演る側と観る側
今日は後輩の引退ライブの日だった。
引退する後輩へお疲れ様の意味を込めて、昨日今日と差し入れ(プレゼントに近い)をせかせかと買いに行った。通販サイトの検索条件を絞っていくかのように、数ある選択肢の中から一人一人に合ったプレゼントを探す。プレゼントを渡す時、「自分のセンスを出したい」と思ってしまうややこしいタイプなので、この手の作業は毎回時間がかかる。
今回も例に漏れず。ただ、彼女に一緒に選んでもらうことで、1人で選ぶ時よりかはテンポよく選べたかなと思う。優柔不断なタイプは1人では決められないのだ。
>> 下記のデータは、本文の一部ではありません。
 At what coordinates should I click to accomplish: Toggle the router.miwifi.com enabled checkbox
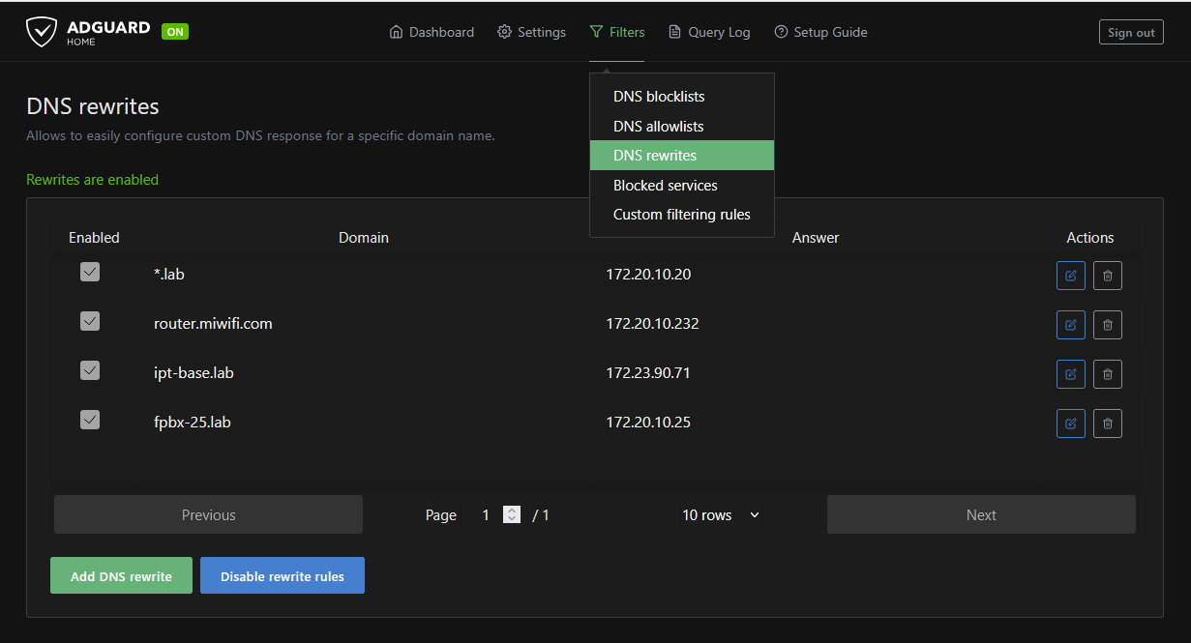tap(90, 321)
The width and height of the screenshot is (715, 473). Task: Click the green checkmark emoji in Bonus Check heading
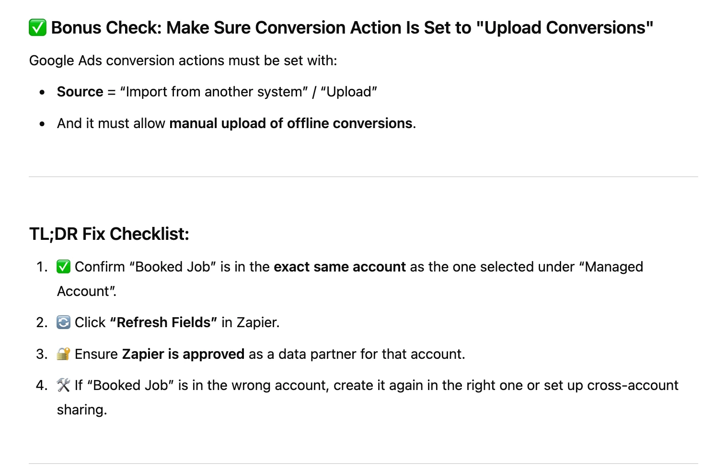[x=37, y=28]
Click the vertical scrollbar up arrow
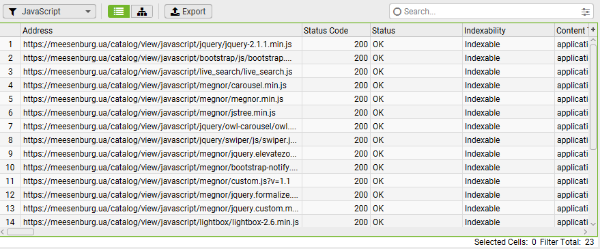The width and height of the screenshot is (600, 249). [593, 40]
「自分以外の第三者に背中を押してもらう」「プレゼント選びに付き合ってもらっているというプレッシャー」この2つで判断スピードは強制的に速くなる。
両手が塞がるほどの差し入れを持って会場へ。それぞれの品に宛先とメッセージを添える。現役時代の同期や先輩なども続々と会場に到着し、差し入れを受付に渡す。ふとみんなの差し入れを見ると、自社のデパート紙袋を持った人がたくさんおり、少し誇らしい気持ちになった。たしかに人へのプレゼントとしては高見栄するから選ばれるよなぁと(実際高い。)
受付をして席に着くとすぐに開演した。
たくさん練習した事が窺える上手な演奏を聴きながら、自分たちが最後のステージに立ってからもう一年も経ってしまったということに本当か?という気持ちが湧いた。自分と後輩たちの姿を重ねる。OBになって後輩たちのライブを観るようになって気付いたのは、お客さん側から観ると案外ライブというのはあっという間に過ぎ去ってしまうということ。現役の時は、練習や準備〜本番までの流れを丸ごとライブとして捉えていた節があるので、終わった時の達成感といったらライブのたった3時間だけの総量ではなく、ライブのために動き出した4ヶ月間くらいの総量があるのだ。ただ、その4ヶ月分の総量を3時間でどれだけ伝えられるかというところが主催者側の技量、魅力になるのかなと思う。結局、観客はその3時間しか観ないのだから、そこで凝集しなければただの自己満足に終わってしまうと思う。
良いライブというのは、主催者側が色々試行錯誤したのが観客側に伝わり、両者の満足度に差がないということが、一つの基準になるのかもしれない。